§ **REQUEST**
Using the Tonto Creek chapter below, answer each question briefly:
(a) Where was Leo taken after the search party rescued him?
(b) How far does the Hellsgate Trail drop into the gorge near Haigler Creek?
(c) What community does the hike through the main canyon reach?

§ **EXCERPT PROVIDED**
Hellsgate And Leo The Mgm Lion



Tonto Creek Adventures, Chapter 8

Editor's note: Chapter Eight did not run in its entirety.


Locals made up the search party that rescued Leo after the plane crashed. The lion was brought to Grady Harrison's garage in Payson and attracted quite a bit of attention from the community.

During the first 7 miles of its snake-like course, the Tonto Creek cuts its way from the Mogollon Rim south through sedimentary rocks, surrounded by dense forests and shallow canyons. Then it suddenly enters an extremely rugged area known as the Hellsgate Wilderness.

Here the Tonto plunges into steep gorges and impassable waterfalls, one after another. The rock is metamorphic, and the canyons are jagged, deep, and colorful. Beautiful pools lie enclosed, sometimes at the bottom of 1,000-foot deep canyons. The Hellsgate Trail, so named by early settlers, traverses a rough and roadless 7 miles along a ridge, and then drops 1,500 feet into a gorge near the junction of Haigler Creek.

This large tributary has cut its own deep ravine as it plunges from higher country toward its meeting with the Tonto. The rugged hike continues through a main canyon until one reaches the community of Gisela.

§ **RECORDS SHOWN**
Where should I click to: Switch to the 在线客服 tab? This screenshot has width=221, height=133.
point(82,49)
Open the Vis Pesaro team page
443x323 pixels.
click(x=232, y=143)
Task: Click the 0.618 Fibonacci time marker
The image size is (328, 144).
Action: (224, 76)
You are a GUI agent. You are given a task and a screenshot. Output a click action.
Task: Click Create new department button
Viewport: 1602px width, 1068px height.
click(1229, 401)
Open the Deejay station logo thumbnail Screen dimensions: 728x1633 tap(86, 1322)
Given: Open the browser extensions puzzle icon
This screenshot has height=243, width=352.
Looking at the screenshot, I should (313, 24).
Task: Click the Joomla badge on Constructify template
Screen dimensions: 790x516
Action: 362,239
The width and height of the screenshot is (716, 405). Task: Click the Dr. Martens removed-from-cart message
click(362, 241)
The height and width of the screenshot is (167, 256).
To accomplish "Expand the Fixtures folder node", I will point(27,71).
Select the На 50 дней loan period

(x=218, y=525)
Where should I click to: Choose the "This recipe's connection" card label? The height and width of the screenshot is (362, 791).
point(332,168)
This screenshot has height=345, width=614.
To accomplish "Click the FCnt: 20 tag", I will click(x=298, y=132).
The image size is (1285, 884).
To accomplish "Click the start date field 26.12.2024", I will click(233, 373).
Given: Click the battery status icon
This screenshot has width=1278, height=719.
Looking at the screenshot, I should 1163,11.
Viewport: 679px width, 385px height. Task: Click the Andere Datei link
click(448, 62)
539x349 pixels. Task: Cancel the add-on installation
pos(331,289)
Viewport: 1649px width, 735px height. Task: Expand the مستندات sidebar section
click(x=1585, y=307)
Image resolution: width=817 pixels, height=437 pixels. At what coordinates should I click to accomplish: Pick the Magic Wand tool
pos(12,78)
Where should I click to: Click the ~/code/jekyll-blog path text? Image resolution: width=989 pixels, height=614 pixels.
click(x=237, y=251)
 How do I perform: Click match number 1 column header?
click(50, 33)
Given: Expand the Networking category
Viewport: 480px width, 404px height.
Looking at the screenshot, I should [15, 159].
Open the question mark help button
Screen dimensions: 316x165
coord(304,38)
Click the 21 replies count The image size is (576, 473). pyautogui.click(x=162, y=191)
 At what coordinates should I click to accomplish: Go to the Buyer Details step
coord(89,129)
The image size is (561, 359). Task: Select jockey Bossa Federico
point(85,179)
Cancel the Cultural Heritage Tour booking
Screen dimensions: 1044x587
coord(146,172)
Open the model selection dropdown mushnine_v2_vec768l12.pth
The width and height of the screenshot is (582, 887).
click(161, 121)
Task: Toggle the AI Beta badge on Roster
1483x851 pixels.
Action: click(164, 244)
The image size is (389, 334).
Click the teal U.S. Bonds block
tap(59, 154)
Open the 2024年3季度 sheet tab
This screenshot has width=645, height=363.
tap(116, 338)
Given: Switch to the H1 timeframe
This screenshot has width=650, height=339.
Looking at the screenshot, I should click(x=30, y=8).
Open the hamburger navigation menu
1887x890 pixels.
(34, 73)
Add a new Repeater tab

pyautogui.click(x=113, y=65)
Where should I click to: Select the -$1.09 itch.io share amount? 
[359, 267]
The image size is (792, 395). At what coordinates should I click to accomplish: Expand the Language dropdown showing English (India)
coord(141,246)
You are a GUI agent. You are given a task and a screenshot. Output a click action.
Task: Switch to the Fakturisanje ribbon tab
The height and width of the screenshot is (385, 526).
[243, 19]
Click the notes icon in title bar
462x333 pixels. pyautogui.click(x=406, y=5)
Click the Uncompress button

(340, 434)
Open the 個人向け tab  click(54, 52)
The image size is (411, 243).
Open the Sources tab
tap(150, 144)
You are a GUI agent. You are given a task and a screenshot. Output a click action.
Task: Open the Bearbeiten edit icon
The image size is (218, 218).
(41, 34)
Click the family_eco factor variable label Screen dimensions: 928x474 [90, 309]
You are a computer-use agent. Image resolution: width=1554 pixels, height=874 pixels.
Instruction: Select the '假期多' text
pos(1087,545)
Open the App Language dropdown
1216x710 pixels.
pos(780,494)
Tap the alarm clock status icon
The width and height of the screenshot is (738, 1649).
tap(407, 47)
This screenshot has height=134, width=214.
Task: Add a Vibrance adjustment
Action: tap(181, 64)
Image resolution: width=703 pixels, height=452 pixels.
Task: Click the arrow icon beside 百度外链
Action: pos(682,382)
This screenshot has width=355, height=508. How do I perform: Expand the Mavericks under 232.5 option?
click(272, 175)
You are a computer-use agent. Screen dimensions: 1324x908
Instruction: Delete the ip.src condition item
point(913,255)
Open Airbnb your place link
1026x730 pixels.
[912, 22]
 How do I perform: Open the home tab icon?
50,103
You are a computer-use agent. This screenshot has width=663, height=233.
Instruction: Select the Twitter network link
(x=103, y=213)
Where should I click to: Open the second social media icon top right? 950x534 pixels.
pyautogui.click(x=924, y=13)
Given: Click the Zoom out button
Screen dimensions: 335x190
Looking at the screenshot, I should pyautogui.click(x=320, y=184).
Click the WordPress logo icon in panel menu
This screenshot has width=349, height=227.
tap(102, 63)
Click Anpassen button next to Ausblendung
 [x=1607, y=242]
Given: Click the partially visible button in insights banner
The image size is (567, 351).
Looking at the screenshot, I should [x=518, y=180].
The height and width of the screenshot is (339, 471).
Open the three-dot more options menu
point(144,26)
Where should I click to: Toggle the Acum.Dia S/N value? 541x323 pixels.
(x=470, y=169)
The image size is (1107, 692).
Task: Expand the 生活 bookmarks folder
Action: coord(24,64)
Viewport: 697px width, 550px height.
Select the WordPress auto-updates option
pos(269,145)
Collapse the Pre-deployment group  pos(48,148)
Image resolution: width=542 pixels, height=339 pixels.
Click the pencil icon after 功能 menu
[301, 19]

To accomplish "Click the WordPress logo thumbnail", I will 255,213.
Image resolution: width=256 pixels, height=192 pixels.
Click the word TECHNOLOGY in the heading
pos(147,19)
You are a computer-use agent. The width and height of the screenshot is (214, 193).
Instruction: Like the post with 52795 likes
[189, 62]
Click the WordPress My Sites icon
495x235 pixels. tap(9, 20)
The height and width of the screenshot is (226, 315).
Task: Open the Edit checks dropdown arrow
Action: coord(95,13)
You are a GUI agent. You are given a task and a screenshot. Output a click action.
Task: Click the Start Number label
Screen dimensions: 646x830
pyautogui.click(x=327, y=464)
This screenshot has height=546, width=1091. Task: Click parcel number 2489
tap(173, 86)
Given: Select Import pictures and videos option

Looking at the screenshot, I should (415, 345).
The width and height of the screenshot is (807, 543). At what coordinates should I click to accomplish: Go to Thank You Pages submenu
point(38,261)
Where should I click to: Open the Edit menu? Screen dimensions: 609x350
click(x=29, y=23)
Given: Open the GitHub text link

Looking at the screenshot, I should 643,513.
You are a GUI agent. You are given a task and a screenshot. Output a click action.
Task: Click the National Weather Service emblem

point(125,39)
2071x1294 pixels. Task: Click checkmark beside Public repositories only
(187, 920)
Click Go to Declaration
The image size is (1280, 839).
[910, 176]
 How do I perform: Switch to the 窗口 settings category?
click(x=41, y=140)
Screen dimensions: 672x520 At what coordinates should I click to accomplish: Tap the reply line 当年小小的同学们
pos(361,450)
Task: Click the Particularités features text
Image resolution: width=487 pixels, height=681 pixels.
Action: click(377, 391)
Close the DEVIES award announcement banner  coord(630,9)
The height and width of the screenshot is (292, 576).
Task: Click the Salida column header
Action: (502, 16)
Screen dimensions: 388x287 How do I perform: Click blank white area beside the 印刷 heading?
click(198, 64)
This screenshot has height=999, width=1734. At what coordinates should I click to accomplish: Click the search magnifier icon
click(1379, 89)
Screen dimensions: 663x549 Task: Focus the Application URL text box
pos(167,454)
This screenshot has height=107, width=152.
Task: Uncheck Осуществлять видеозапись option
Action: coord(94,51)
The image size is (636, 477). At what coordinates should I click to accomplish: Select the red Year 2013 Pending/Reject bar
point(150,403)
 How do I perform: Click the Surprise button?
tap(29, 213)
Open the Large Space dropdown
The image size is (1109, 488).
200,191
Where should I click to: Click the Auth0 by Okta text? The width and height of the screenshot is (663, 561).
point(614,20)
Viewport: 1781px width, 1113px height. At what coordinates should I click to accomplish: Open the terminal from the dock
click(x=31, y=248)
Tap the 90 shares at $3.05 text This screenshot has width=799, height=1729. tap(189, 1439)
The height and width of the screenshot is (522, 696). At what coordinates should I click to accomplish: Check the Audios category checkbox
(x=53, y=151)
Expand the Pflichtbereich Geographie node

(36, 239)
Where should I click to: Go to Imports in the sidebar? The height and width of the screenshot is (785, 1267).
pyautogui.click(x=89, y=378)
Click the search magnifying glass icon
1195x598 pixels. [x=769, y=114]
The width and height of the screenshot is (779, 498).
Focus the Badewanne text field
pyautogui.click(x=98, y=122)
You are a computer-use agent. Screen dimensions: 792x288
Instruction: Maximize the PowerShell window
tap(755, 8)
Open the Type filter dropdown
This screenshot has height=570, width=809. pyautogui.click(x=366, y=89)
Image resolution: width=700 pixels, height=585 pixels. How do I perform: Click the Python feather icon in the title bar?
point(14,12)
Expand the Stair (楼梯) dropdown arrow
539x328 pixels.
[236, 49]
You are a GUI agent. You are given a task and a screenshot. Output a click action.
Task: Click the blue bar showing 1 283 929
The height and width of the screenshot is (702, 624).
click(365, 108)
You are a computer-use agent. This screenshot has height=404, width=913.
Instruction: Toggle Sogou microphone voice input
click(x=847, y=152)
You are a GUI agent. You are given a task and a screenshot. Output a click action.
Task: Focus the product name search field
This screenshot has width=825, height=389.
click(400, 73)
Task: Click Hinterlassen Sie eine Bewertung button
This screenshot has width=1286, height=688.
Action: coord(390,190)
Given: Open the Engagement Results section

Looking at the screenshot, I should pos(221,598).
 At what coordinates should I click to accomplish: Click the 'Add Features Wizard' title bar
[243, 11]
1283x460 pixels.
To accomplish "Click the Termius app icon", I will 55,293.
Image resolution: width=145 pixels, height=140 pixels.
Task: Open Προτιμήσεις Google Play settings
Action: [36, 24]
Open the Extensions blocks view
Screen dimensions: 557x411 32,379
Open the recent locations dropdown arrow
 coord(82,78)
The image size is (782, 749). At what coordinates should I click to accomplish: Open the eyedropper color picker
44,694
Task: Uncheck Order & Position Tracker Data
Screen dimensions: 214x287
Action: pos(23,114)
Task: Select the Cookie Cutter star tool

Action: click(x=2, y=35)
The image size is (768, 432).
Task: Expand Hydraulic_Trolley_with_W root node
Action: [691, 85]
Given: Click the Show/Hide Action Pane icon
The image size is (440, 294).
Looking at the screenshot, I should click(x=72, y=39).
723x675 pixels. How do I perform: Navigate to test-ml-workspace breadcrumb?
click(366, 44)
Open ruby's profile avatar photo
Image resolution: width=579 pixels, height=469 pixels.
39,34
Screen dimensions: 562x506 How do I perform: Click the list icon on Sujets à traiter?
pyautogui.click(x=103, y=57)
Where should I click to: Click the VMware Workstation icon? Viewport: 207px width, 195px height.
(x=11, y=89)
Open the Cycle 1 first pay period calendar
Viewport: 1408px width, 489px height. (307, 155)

§ **THE REPLY**
(a) Grady Harrison's garage in Payson
(b) 1,500 feet
(c) Gisela